Graham Weaver is a private equity investor and this is a summary of his lecture to the Stanford Graduate School Business. He begins by talking about how investing is all about finding asymmetric opportunities.
“When I started my investing career, I focused almost exclusively on what I believed were the two fundamental rules of investing: Rule One: Don’t lose money, and Rule Two: Never forget Rule One.
We bought some companies at very low prices and others at a discount to their net asset values. On three separate occasions, the memo I wrote to our investment committee claimed, “It is mathematically impossible to lose money on this investment.” We lost money all three times. In fact, I personally lost money on five of my first eight investments, and we lost money on our first fund.
Over my 29-year career as a professional investor, I have come to realize that in those early days, I was dead wrong in my thinking about investing. If I had to summarize great investing in a single word, it would be “asymmetry.”
I learned that, yes, it is possible to reduce one’s downside, but it is not possible to eliminate it.

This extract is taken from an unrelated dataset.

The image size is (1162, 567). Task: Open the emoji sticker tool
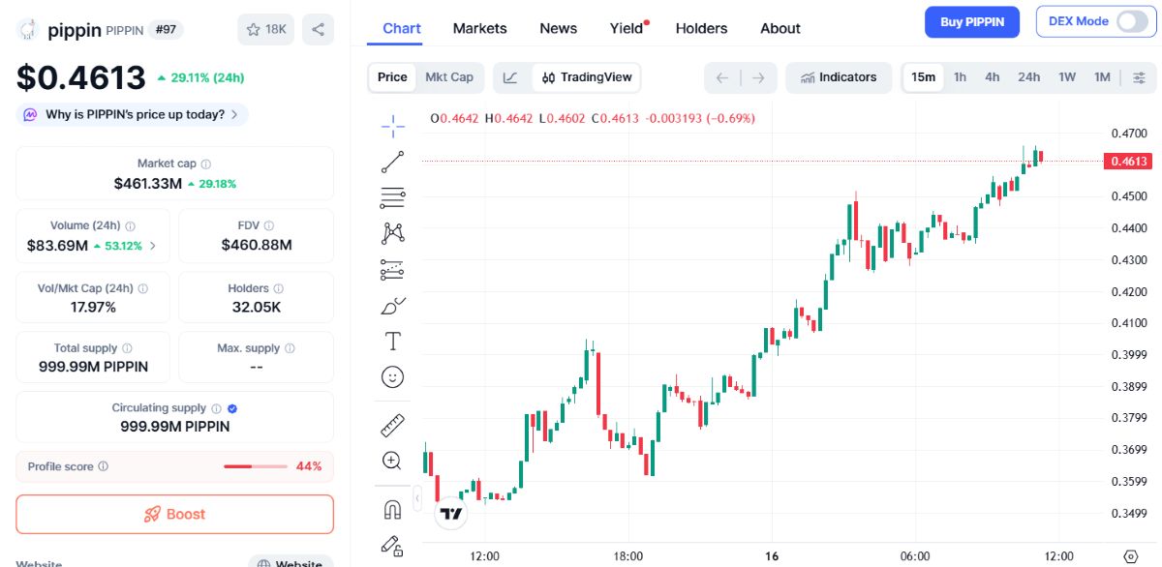coord(392,376)
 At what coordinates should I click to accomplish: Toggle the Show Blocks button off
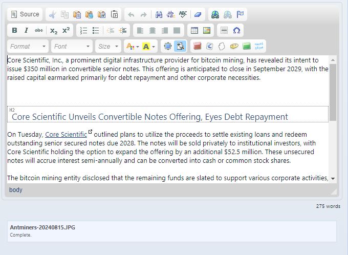[180, 46]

The better strategy is to seek opportunities where the possibility of gains wildly outweighs what you can lose, which is typically capped at 1x your investment.
Further, there are criteria, which, when you stack them on top of each other, don’t stack linearly; they become logarithmic — or asymmetric. For example, if you have an incredible management team who builds a great team to support them, moves at a fast pace, operates in a large industry, can redeploy large amounts of capital at high returns, and is willing to do so over a long time – then you’re not playing for a 1.5x or 2.0x outcome, you could be playing for a 10x, 20x, or even 100x outcome.
Investing is about finding those asymmetric opportunities.”
The rest of the lecture is about how to extend this to living an asymmetric life. He talks about four principles in detail:
Principle 1: Do Hard Things: “When you can get comfortable being uncomfortable, you can have nearly anything you want in this life”
Principle 2: Do Your Thing: “When faced with choices about what we want to do, most of us miss one important piece of the equation. We factor in all the risks and tradeoffs, but we completely discount how differently we will show up when we’re truly energized about something.”
Princple 3: Do it for decades: “The equation for returns is X = (1+R)^N, where N is quadratic. Consider this equation where X represents your competence in any given role. The R represents everything you’re doing to improve yourself: coaching, reading, learning, writing out your goals, using your imagination, etc. The most powerful part of the equation is the N, the number of years you are in your role. If you love what you do, you will do it for a long time, and your N will be large. And if you improve at a reasonable rate over a long period, you can become the best in the world at what you do. There is almost no obstacle that won’t yield to you at full power for a decade.”
Principle 4: Write Your story: “No matter where you are in your life right now, you can write a new story.”
He ends the speech with what holds us back from doing these – Fear. It is worth listening to Graham’s speech with his anecdotes underpinning those principles.